So unsettling is the thought even to this day, however, that nature could contain within its sunlit sphere such unnatural nightmares as I witnessed that night that I have found myself wishing there were a mystical origin that explained them, instead. Alas, as an old man not wishing to take them to my grave, I now happily bequeath these memories to this world so that I may leave them peacefully behind.
It was one of those intensely cold and clear London evenings of spring in the year 1898. A somewhat industrial sunset layered the sky in volcanic hues over Baker Street in the window.
Holmes and I were in the idle between cases. The period of gloating over our last case had passed and a mutual lull had set in as we anticipated the next invitation to practice our singular trade.
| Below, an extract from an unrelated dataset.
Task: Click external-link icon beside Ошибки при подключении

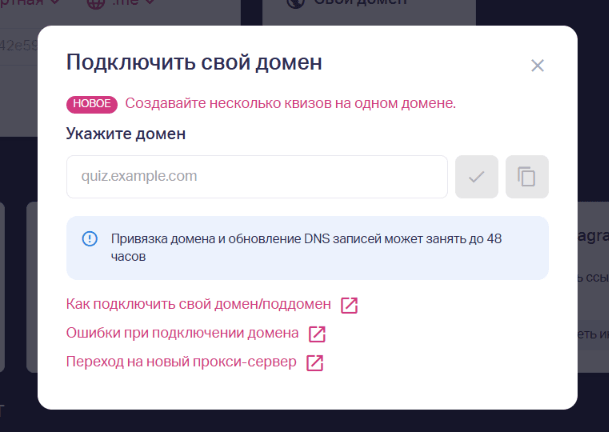Action: pyautogui.click(x=317, y=334)
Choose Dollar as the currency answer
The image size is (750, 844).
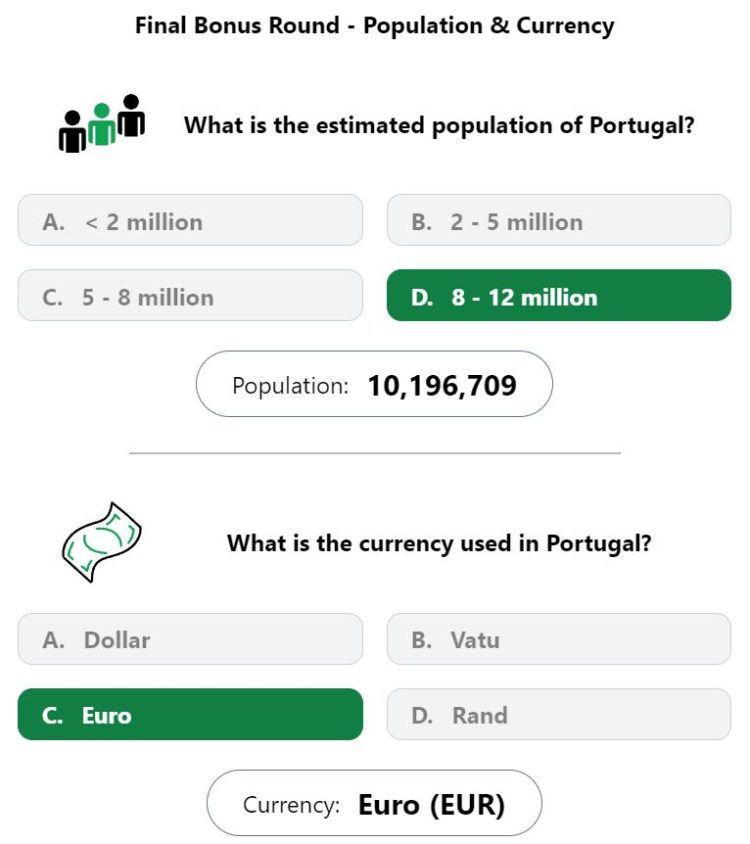click(x=190, y=639)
To break the tedium, we had played ten games of Chinese checkers, and I had won four straight off, but it was hardly worth it considering the embittered dissertation of self-approbation and the promise of imminent annihilation that my good fortune had provoked from Holmes. My deliberately random approach had worked for the first and only time any system of mine worked against him, but somehow he devised a strategy to predict my very randomness and brutally swept my army of crimson marbles in six straight games. I had not taken his uncharitable triumph well, and indeed vowed never to play the diabolical game with him again, having never liked it anyway, whereupon we lapsed into a sulking armistice as we read a dissected day-old Times.
A long and brooding silence the likes of which friends won't let go on too long ensued and to break the lull, I recall, Holmes made an especially obtuse remark that left me rather ambivalent.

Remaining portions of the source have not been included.